_EXERCISE BRIEF_. Exact repetition of a range: find the line containing "This screenshot has width=392, height=696." and the line containing "the Previous Balance" in the material below, then repeat both and all lines between them, leaving pictures out.

_SUPPLIED INFORMATION_.

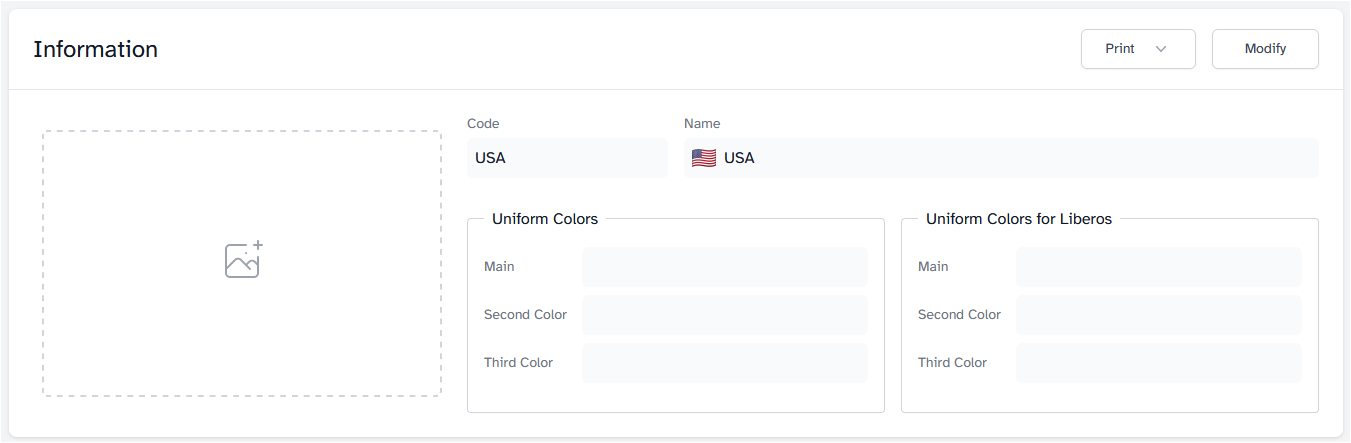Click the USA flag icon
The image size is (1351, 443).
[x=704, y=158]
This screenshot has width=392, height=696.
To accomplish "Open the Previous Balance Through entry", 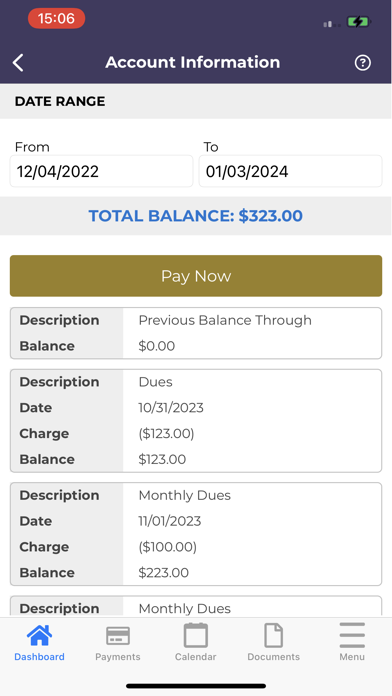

...

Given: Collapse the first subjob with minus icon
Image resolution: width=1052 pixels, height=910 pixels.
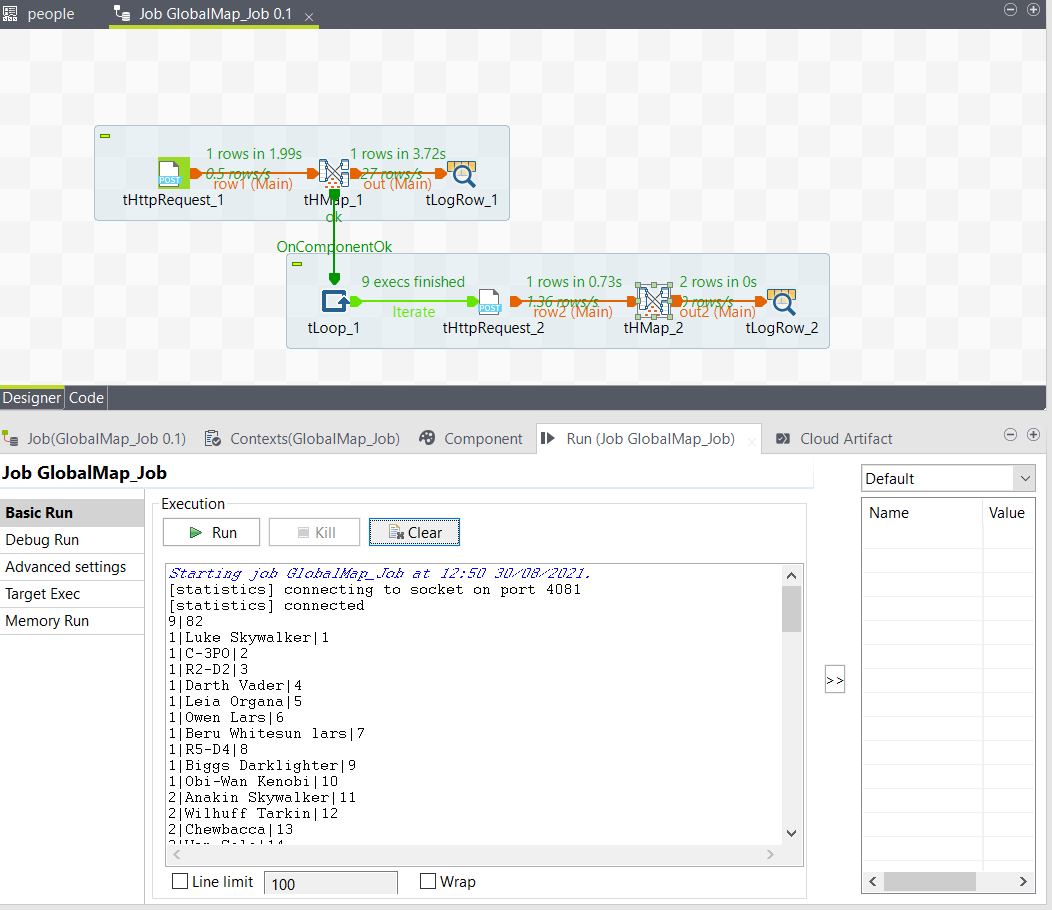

---

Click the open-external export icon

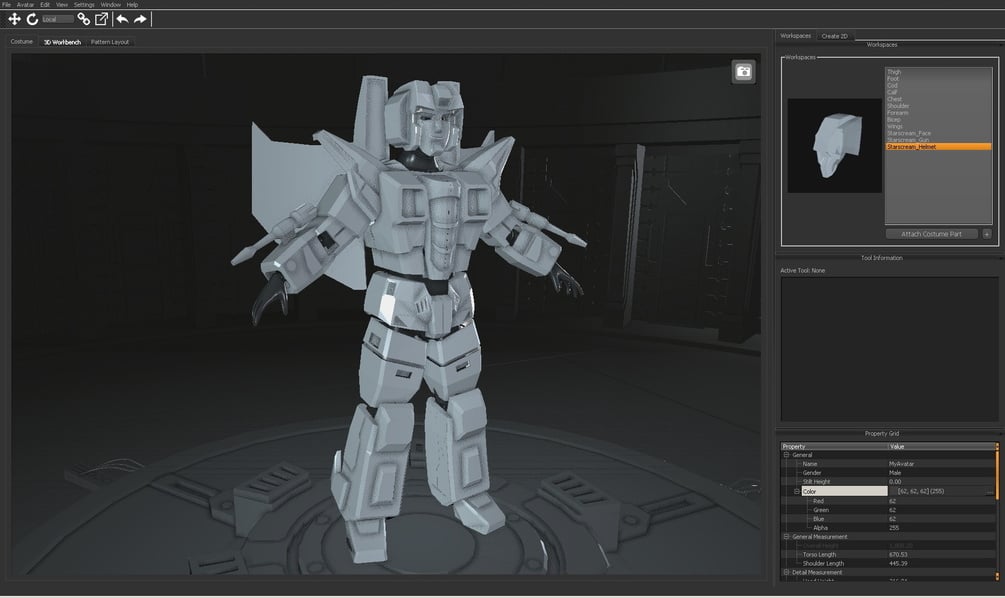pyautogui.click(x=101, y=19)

_ANSWER BOX_.
This screenshot has width=392, height=696.
To accomplish "Open the Previous Balance Through entry", 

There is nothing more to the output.